Hi, Tom. Congrats on the successful completion of your book! I really like your idea on a second book. Such a book would be very helpful for young researchers and students in my opinion. Has anyone thought about doing it as a group effort in the same spirit as the homotopy type theory book was? A number of authors would make the writing burden far less per author, and potentially speed up the writing process. Anyway, just an idea. I really like how you're are making your new book editable and readable for free in 18 months. This is a great idea, and a service to the community. The second book should do the same. Very best, .\ Harley On Jul 27, 2014, at 3:15 PM, Tom Leinster <Tom.Leinster@ed.ac.uk> wrote:
Dear all,
It's not clear that the world needs another introductory book on category theory, but I've written one:
Tom Leinster, Basic Category Theory. Cambridge University Press, published 24 July 2014.
http://www.maths.ed.ac.uk/~tl/bct
Its main features: it doesn't assume much, it sticks to the basics, and it's short.
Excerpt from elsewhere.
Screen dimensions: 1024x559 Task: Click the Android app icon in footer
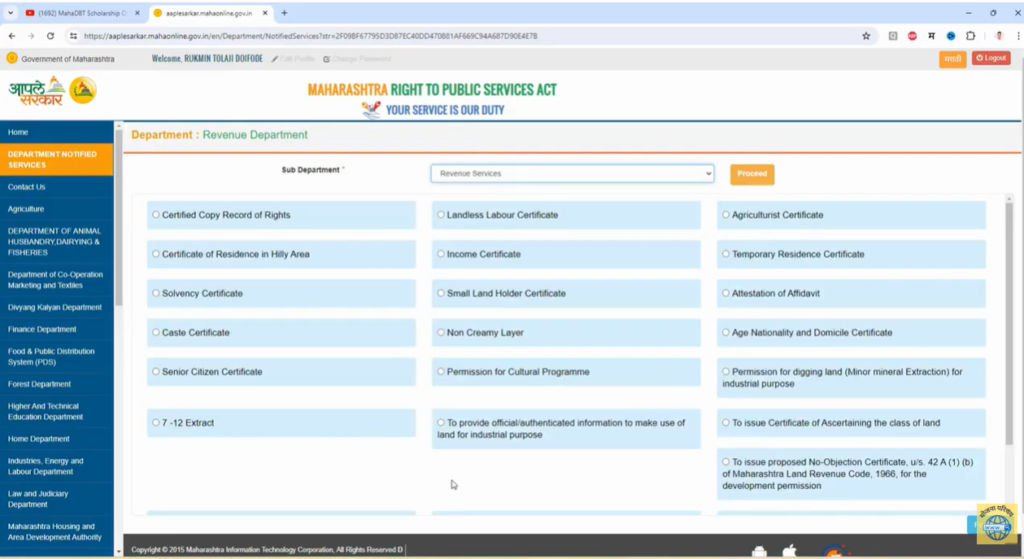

You can read some extracts at the web address above.
In 18 months, it will be both freely downloadable and freely editable. So if it's not quite suitable for a course you're teaching, or if you don't like the notation (and when have two category theorists ever agreed on that?), you'll be able to change it. More details when the time comes.
What the world does need, I think, is a *second* book on category theory, picking up where Categories for the Working Mathematician leaves off. Of course, we already have Francis Borceux's magnum opus, but I think there's also a market for something much shorter. I'm envisaging a book of similar length to CWM, and written with a similarly selective ethos. Tentative list of chapters, in no particular order:
* Enriched categories * 2-categories (and a little on higher categories) * Ends and Kan extensions (already in CWM, but maybe worth another pass) * Topos theory (clearly just an introduction!) and categorical set theory * Fibrations * Bimodules, Morita equivalence, Cauchy completeness & absolute colimits * Flat functors and locally presentable categories * Operads and Lawvere theories * Categorical logic (again, just a little) and internal category theory * Derived categories.
Someone else should definitely write a book like that.